AKP'nin Afrin'le dirilişi!
R. T. Erdoğan "Afrin Zaferi"ni partisi için "diriliş" ilân etti. Kurduğu cümle şöyle: "Artık metal yorgunluğu yok. Afrin'le beraber şimdi diriliş hareketi yeniden başladı."
Daha önce metal yorgunluğundan bahsediyordu. Demek ki ayağa kalkmak için bir "zafer" gerekiyormuş. Ama...
"Diriliş" dersen, öncesinde bir "ölüm" var demektir. (Kur'ân-ı Kerîm'de 100'e yakın ayette, önce ölüm hatırlatılır, sonra diriliş.)
"Ak Parti Ordusu", topunu tüfeğini aldı, sınırımızı geçti, Afrin'e girdi ve parti dirildi!
"Diriliş"in Ak Parti Genel Başkanı'nın aklına nereden geldiğini de söyleyeyim: "İslâmcı" kesimde, "diriliş" bir koddur
Sezai Karakoç'un başlattığı hareketin adı "Diriliş"tir. Karakoç, bu adla dergi çıkarmış, bu adla parti kurmuştur.
(Ara not: Sezai Karakoç, İkinci Yeni şairleri içinde ayrı bir yer tutar. Yeni "İslâmcı şairler"in alt alta abuk sabuk kelime sıralayarak yazdıklarını şiir diye "satma"ya kalkmalarının esasında Sezai Karakoç'un mayası vardır. Ancak, yeniler, Karakoç'u kavramaktan uzak, çok kötü taklitçilerdir. Karakoç soyadlı dört şair daha var: Bahattin, Abdurrahim, Ertuğrul, Mehmet Nafiz. Dördü de kardeş. Maraşlılar. Sezai Karakoç Diyarbakır-Ergani'de doğmakla beraber, bir tarafıyla Maraşlıdır. Ortaokulu orada okumuştur.)
Sezai Karakoç'un "Diriliş Hareketi" dar alanda ses vermiştir. R. T. Erdoğan'ın dilinden, Ak Parti'ye mal edilmesi öyle zor olmayacaktır. Zaten halk "diriliş"e teşne... "Diriliş-Ertuğrul" dizisinden nasıl devlet kurulduğunu, nasıl hayat bulunduğunu biliyor.
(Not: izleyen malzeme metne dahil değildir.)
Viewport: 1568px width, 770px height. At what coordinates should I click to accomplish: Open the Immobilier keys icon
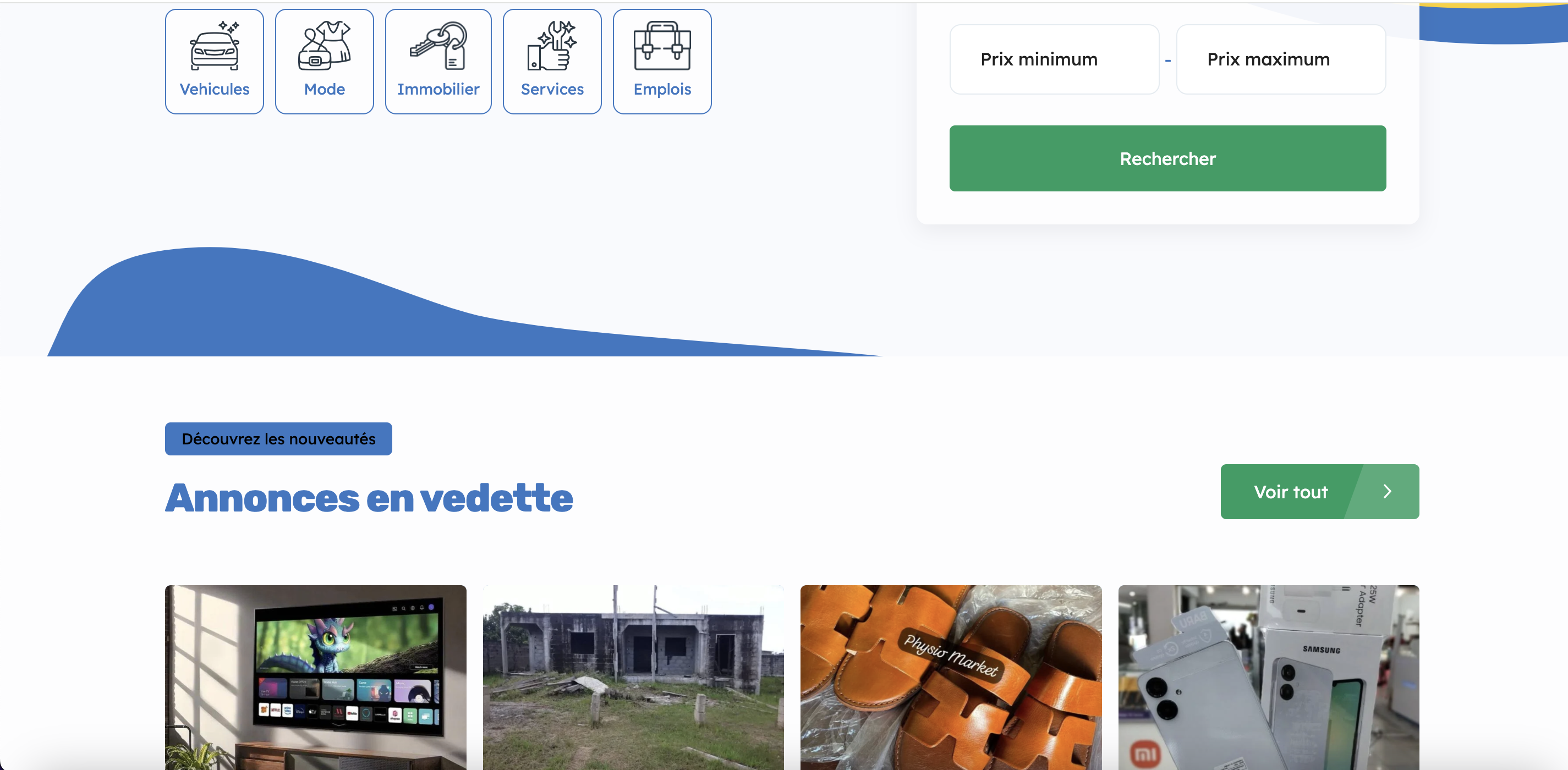438,46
Afrin ve diriliş... İlk işittiğimde şaşırmıştım.
"Beka"dan bahsediliyordu. Sınırlarımız korunmazsa bekamız tehlikede idi. R. T. Erdoğan, partisinin dirilişi için Afrin'i milât aldıysa demek ki, "beka"dan kastedilen Ak Parti. Türkiye'nin yarıdan fazlası şimdi, "Ak Parti'nin bekası"na karşıyız deyip kenara mı çekilecek?
Ak Partililer, kabul etmeliler ki, "Afrin+zafer+diriliş=Ak Parti" hesabı halkı böler. Ana Muhalefet Partisi CHP'nin Genel Başkanı Kemal Kılıçdaroğlu, "diriliş" kodundan hareketle çok ağır ifadeler kullandı, "Kalkmış bir laf ediyor. Son derece üzdü beni; 'Artık metal yorgunluğu yok, Afrin ile beraber diriliş hareketi yeniden başladı'. Yani 'Askerleri gönderdik onlar şehit oldular, malı biz götürüyoruz'." dedi.
Ya ordumuzun önü kesilseydi, netice alınamasaydı, "mağlubiyet" demeye dilim varmıyor, neticesiz harekât Ak Parti'nin mi olacaktı? Ülkeyi yönettikleri için başarısızlık da elbette, onlara yüklenilecekti; bununla beraber üzüntüsünü hepimiz hissedecektik. Zafer bütün Türkiye'nindir. Hükûmet edenlerin de muhakkak bir payları vardır ama Türkiye adına hareket ettiklerini akıldan çıkarmamaları gerekir; zaferde primi hak etmişlerse halk bunu hesaba katacaktır.
Madem "Afrin+zafer+diriliş=Ak Parti"... Neden erken seçimden uzak duruluyor? Anlaşılan şu anda yaptırdıkları kamuoyu yoklamaları, "zafer"le başlattıkları "diriliş hareketi"nin, Ak Parti İttifakı'nın oylarını yükseltmeye yetmediği görünüyor.
Meselemiz şu parti, bu parti olmamalı; partiler üstü düşünebilmeliyiz, körü körüne muhalefetten, körü körüne destekten uzak durmalıyız.
Bir partiye mal edilen zafer, tehlikelidir; herkesi yaralar.